Türkiye’ye geri dönme planı biraz uzak gelecek gibi görünüyor şimdilik. Fakat elbette o gün gelecek. Almanya’ya ilk geldiğim günden beri şöyle şeyler duyuyorum; Türkiye’ye dönecek misin, sen Almanya’da kalırsın artık dönmezsin, iyi ki gittin kal orada dönüp ne yapacaksın ?! Ben Almanya’ya aldığım eğitimi geliştirmeye geldim. Sanat yolculuğumu uluslararası düzeye taşımak için geldim. Ülkemi en iyi şekilde tanıtmak ve temsil edebilmek için geldim. Elbette bir gün ileride Türkiye’ye dönüp burada edindiğim ve edineceğim tecrübeleri gelecek nesillere aktarmak en büyük hayallerimden biri. Ben ülkemi çok seviyorum ve şayet mümkün olduğu takdirde ülkemizin sanat alanındaki gelişimi ve kalkınması için katkı sağlamak çok gurur verici olacaktır. Ancak bu tarz hayalleri konuşmak ve değerlendirmek için henüz erken. Dediğim gibi yakın gelecek için kurulan hayaller değil. Gerçekleştirmeyi en çok hayal ettiğim projelerden biri de, ülkenin dört bir yanında, her bir köşesinde, her bir köyünde konser vermek ve o insanları piyano enstrümanıyla tanıştırmak. Elbette bu konserlerde yalnızca batıya ait ezgiler olmayacak. Zira hiç batı müziği dinlememiş insanlar konser sırasında oldukça zorlanabilir ve onlar için bir nevi işkenceye dönüşebilir.
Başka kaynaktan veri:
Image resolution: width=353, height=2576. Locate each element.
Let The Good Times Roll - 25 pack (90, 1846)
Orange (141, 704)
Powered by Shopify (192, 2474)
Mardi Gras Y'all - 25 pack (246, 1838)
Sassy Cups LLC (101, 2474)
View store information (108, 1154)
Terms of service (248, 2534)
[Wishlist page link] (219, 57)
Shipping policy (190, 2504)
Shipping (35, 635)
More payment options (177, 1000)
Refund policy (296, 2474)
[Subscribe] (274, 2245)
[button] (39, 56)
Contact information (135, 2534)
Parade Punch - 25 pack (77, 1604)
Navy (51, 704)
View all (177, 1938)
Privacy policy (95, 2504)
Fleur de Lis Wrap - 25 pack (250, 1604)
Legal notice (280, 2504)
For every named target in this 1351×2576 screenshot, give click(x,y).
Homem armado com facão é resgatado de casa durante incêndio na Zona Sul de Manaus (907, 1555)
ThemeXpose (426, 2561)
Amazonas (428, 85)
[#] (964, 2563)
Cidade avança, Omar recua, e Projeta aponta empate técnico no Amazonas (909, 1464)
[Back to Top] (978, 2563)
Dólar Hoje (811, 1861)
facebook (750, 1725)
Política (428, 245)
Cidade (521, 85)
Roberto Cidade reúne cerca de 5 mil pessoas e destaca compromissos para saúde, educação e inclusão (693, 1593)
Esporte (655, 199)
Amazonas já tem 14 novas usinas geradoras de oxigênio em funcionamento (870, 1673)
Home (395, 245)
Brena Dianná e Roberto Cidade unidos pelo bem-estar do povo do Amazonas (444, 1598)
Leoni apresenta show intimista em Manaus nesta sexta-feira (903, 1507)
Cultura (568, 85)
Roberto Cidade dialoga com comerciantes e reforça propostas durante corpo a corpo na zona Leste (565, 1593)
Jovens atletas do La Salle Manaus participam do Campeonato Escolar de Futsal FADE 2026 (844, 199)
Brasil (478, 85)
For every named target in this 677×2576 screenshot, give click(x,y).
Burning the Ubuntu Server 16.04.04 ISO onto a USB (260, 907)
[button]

O yüzden doğu-batı sentezli bir programla bu projeyi gerçekleştirmek istiyorum. Ve şayet bu hayalimi gerçekleştirme olanağım olursa, konserlere aslen memleketim olan ve çok bağlı olduğum Trabzon’daki köyümüzden başlayacağım. Bir diğer büyük hayalim ise üniversitelerde konserler vermek ve akranlarımla, öğrencilerle bir araya gelmek. Şimdiye kadar İstanbul’un birkaç saygın üniversitesinde bu hayalimi gerçekleştirme olanağı elde ettim. Fakat bu konserleri yurt genelindeki üniversitelerde de yapmak istiyorum. Üniversite konserlerini çok önemsiyorum, zira bu konserlerle öğrencilere bir nevi ilham kaynağı olabilirsiniz ve klasik müziği gençler arasında da yaygınlaştırabilirsiniz.

Türkiye’de genç müzisyenlere yeterince olanak tanındığını düşünüyor musunuz ?

Ne yazık ki yeterli değil. Bu kadar kabiliyetli genç müzisyenin olduğu bir ülkede olanakların çok daha fazla olması gerekir. Zira olanakların sayısının artması halinde kendini yurtdışına gitmek ve orada ispat etmek zorunda hisseden genç müzisyen sayısının doğru orantılı şekilde azalacağına inanıyorum. Ve çok değerli sanatçılarımızın, bilhassa devlet sanatçılarımızın gençlere yönelik tanınan olanakların artmasında öncülük etmeleri en büyük dileğimiz. Her sanatçımız elinden geldiğince gençlere destek olmaya çalışıyor, onlara minnettarız. Fakat bu olanakların yalnızca sanatçılarımızın bireysel çabalarıyla ya da projeleriyle değil, genel olarak bir bütün halinde ülkece sağlanmasının çok daha büyük bir kitleye ulaşacağı kanaatindeyim.